The very beautiful Mahira Khan has been “caught” by some nosey parker smoking a cigarette with an Indian actor in New York recently. They both look rumpled and tired, as one is when you’re probably jetlagged and exhausted. You can’t smoke inside most places in America now, so they have obviously stepped out for a quick smoke before heading back in. In any other universe this would be so boring and ordinary that nobody would care except for a few tabloids, but since this is Pakistan we care so much and so deeply about everything idiotic under the sun, and so let’s ignore our Chinese colonization and jihadis and Trump’s administration breathing down our necks and go wild because a woman—an independent, self-made, adult—is smoking!
It’s tiresome now. It’s almost downright boring the way everyone must completely lose their minds policing women. Doesn’t the patriarchy and all its minions ever get tired of constantly being on the lookout for some renegade woman doing something wrong so they can pounce? It must be like being in a Beckett play, perpetually waiting for a Godot of Moral Perfection that never comes, because the first part of being a decent human being is to not think badly of others, or speak ill of them. You judge someone for being a fast, terrible person but in passing that judgment, you become a terrible person yourself for presuming your morality is superior to someone else’s. Why is this so difficult to comprehend? It’s not the deepest logical conundrum. My eight year old understands this, but that is probably because I took the trouble to explain the concept to her and most of the people who use the internet are like the troll that lived under the bridge the in the children’s story—ill-mannered, always looking to pick a fight and eat a goat.
Why does the sight of a woman smoking inspire such horror? I’m genuinely curious. We come from cultures where women have smoked hookahs for centuries. I’m fairly certain opium pipes were passed around and beedis puffed at just as frequently. When did smoking become the sign of the devil? There is a man, also smoking, but nobody minds that—it’s only the cigarette in the woman’s hand that signifies a fast, loose woman who has besmirched our national face. But this same national face is also descended from at least one hookah-smoking, tobacco-laced paan-chewing grandmother, who could also deliver one round clout to the same face if she heard us talking the smack we do now. Can you imagine someone telling your grandmother she was a bad woman because of her hookah and living to tell the tale?

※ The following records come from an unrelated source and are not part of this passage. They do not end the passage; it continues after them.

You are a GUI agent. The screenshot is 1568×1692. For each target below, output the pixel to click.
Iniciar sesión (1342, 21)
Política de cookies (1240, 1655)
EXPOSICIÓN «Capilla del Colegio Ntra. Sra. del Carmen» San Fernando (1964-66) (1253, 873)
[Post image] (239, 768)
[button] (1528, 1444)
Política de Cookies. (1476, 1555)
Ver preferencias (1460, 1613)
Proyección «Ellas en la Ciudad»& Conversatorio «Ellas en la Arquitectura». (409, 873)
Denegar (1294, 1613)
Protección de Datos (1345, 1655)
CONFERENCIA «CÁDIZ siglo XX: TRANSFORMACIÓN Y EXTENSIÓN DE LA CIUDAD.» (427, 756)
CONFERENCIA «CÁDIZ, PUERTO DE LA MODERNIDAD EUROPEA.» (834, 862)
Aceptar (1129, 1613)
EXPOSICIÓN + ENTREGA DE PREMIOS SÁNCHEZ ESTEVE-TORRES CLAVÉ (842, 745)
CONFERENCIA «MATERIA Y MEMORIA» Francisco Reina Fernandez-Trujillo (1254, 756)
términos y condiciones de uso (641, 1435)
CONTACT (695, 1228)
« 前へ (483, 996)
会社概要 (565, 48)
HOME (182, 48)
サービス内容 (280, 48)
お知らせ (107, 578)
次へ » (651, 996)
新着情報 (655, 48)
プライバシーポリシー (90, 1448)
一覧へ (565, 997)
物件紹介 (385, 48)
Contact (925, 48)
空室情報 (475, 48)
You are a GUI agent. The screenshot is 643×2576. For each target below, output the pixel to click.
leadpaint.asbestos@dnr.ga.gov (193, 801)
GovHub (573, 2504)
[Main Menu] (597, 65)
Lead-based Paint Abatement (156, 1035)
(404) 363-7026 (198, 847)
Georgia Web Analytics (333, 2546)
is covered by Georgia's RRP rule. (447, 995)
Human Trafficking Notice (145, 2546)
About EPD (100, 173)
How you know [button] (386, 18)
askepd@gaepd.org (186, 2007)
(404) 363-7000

Some people think celebrities have no right to privacy because fame implies courting a public gaze, but there is a difference between posting photos on Instagram or posing for paparazzi on a red carpet and having your photo taken unawares, and without your permission. If Khan had known someone was watching, maybe she wouldn’t have had a smoke (because all desi women know the Ghairat Brigade only needs an excuse to unleash the kraken). But she was just minding her own business one evening and someone took her picture, and because she is a woman and she was wearing a little sundress suddenly there is a scandal. As far as photos go, I wonder where our outrage, shock and horror go when we see photos of Hazara parents carrying their dead children, or the photo of Sharoon Masih who was murdered in July by his peers, or dirt-poor Rohingya refugees who live in slums in Karachi. These are genuinely shocking, gut-wrenching realities of our lives as Pakistanis. But at the end of the day, nothing is as absorbingly delightful as lambasting a woman for a transgression, real or imagined. Seventeen year olds being incited to murder by their teacher is small fry when there are women out there, just waiting to be ground into the dirt for the sins of their short hair or short shirts or taking the bus or just standing around not doing anything.
We live in a world where there are thousands of people ever-ready to issue death threats and acid attack threats online, to dox us, to send us dirty photos we didn’t ask for, to make us uncomfortable at work and unsafe outside. In any fight, in any conflict, in any scandal if there’s a woman involved then that’s where all the venom will go no matter what the man did. In the whole impeachment scandal in the US in the nineties, who came out worse—the President of the United States, married with a child, who was cheating on his wife, or the twenty-something, single and gullible intern he dallied with? In this episode, does anyone even care whether Ranbir Kapoor is even in the photo? The man could have been standing on his head wearing drag and nobody would have batted an eyelid because there was a woman there too, and the woman is always the primary target. Nobody genuinely cares about the safety and honour of women, but the language of policing always pretends it does. We talk about honour in the same breath as murder, so what’s a cigarette? I don’t smoke, but today I’m going to in solidarity with all the women who aren’t throwing acid on anyone’s face, who aren’t assaulting younger men, who aren’t getting paid more money for less work, who aren’t swaggering around like they own the universe: just sitting on a stoop, minding their own business, getting on with life.
The writer is a feminist based in Lahore.